**Provided material:**
┌──
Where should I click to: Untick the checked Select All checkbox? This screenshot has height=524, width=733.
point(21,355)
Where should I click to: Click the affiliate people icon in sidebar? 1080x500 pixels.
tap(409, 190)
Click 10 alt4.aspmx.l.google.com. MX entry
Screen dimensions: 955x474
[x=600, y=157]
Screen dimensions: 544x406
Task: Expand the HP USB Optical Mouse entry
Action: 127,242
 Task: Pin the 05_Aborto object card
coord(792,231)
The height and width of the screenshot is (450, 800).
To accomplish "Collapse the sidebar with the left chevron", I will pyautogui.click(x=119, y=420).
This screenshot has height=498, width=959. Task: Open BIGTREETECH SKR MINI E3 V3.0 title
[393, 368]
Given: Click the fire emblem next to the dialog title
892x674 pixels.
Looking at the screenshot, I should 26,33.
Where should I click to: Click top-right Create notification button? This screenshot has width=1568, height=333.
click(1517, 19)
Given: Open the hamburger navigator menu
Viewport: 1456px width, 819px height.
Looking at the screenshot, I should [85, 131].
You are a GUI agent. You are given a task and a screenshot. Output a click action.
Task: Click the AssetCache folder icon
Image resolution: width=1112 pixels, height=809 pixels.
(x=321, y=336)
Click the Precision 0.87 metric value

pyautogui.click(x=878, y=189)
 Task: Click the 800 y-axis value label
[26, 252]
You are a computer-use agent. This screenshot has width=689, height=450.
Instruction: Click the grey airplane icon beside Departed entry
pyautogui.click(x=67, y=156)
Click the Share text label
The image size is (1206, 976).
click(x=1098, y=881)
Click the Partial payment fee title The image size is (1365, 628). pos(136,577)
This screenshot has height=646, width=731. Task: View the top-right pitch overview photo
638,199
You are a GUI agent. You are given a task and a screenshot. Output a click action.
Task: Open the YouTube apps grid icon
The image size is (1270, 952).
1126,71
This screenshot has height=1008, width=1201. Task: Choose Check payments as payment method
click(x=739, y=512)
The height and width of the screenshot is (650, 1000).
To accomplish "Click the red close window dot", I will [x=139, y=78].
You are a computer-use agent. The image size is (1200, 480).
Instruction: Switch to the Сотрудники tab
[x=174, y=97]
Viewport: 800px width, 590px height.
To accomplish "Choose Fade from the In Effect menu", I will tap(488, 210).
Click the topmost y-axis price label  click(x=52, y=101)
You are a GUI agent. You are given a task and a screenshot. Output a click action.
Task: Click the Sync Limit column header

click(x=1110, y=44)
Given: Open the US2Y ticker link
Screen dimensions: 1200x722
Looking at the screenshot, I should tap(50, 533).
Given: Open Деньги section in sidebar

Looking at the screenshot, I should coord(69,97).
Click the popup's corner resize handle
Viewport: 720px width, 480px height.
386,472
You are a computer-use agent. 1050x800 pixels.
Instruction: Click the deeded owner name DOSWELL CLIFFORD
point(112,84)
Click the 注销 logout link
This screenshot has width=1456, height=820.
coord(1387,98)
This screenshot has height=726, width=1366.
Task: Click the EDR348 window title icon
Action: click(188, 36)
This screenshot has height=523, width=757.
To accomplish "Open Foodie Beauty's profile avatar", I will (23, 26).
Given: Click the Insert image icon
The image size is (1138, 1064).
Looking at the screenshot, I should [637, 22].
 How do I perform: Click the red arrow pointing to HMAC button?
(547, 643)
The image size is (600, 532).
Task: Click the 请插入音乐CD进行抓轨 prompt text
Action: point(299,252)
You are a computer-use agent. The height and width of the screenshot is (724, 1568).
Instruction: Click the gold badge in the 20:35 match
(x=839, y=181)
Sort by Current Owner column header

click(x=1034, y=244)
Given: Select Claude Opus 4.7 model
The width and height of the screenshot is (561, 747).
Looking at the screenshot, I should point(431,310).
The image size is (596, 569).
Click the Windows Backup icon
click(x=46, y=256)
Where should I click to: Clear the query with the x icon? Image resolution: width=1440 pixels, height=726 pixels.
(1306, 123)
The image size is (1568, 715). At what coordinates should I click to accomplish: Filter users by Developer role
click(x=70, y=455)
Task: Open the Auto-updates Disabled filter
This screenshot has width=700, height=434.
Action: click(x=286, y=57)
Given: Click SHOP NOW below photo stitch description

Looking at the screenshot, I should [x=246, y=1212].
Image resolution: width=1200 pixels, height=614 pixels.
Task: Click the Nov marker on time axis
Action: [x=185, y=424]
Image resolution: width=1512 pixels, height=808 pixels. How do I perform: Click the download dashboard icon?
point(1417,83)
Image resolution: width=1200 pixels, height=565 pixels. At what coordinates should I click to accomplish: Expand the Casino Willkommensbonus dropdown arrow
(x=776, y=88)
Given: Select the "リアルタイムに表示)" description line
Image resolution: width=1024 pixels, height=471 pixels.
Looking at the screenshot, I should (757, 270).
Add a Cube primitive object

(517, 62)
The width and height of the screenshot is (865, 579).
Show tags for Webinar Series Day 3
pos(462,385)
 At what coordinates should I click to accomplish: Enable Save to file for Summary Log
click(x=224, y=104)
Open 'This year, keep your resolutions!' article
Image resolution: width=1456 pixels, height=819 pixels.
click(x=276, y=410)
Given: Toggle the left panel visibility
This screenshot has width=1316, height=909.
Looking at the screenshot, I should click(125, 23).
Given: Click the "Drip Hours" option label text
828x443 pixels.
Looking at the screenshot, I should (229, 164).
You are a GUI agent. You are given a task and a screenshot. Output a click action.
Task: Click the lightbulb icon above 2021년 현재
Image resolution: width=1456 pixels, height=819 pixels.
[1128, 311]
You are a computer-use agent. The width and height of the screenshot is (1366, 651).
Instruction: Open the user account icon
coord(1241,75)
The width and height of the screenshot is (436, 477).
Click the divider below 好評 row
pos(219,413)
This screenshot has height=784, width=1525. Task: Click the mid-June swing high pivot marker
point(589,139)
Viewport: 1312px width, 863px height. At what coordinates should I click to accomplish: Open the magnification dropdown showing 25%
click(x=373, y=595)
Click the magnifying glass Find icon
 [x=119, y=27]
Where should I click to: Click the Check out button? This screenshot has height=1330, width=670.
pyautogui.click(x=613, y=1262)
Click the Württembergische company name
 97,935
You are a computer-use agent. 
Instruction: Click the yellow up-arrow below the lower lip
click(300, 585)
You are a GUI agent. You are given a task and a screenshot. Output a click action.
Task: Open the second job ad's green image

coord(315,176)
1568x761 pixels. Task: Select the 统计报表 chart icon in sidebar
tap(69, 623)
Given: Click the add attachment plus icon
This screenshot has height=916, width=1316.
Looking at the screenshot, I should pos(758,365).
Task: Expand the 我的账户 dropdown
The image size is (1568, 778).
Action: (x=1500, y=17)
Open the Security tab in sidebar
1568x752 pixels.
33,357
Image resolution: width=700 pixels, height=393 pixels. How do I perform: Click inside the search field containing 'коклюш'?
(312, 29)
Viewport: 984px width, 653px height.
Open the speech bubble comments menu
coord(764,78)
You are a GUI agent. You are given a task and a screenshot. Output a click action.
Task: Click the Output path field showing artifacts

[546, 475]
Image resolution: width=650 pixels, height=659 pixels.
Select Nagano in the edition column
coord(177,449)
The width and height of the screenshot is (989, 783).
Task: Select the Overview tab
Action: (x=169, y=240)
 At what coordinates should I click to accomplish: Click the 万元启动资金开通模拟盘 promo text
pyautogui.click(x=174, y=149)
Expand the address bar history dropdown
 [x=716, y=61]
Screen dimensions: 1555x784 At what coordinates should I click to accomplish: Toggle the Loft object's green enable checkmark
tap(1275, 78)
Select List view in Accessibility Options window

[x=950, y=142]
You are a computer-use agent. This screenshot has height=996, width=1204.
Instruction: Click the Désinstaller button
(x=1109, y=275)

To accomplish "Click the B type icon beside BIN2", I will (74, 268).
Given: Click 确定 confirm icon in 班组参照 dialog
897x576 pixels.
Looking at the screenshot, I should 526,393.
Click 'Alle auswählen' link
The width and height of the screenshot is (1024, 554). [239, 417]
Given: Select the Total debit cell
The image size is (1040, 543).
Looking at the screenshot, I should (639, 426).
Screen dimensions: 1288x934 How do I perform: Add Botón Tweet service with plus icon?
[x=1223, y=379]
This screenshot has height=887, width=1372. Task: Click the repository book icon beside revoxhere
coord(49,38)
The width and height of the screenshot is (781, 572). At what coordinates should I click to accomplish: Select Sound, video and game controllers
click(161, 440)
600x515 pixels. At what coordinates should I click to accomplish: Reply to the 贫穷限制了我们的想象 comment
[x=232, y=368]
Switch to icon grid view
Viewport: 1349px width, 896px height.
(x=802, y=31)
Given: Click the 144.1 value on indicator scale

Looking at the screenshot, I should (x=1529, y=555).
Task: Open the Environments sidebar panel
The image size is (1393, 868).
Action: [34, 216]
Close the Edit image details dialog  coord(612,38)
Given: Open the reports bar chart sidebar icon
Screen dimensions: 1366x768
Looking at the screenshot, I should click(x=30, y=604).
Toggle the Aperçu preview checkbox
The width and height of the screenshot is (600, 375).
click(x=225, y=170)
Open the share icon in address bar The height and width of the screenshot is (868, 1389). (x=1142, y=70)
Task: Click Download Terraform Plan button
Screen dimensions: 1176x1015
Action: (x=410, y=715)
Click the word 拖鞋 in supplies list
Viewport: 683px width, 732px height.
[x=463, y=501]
└──
**What you have to do:** Reproduce verbatim the part of the listing that opens with the line containing "Close the Edit" and runs through the end of the listing.

**The response:**
Close the Edit image details dialog  coord(612,38)
Given: Open the reports bar chart sidebar icon
Screen dimensions: 1366x768
Looking at the screenshot, I should click(x=30, y=604).
Toggle the Aperçu preview checkbox
The width and height of the screenshot is (600, 375).
click(x=225, y=170)
Open the share icon in address bar The height and width of the screenshot is (868, 1389). (x=1142, y=70)
Task: Click Download Terraform Plan button
Screen dimensions: 1176x1015
Action: (x=410, y=715)
Click the word 拖鞋 in supplies list
Viewport: 683px width, 732px height.
[x=463, y=501]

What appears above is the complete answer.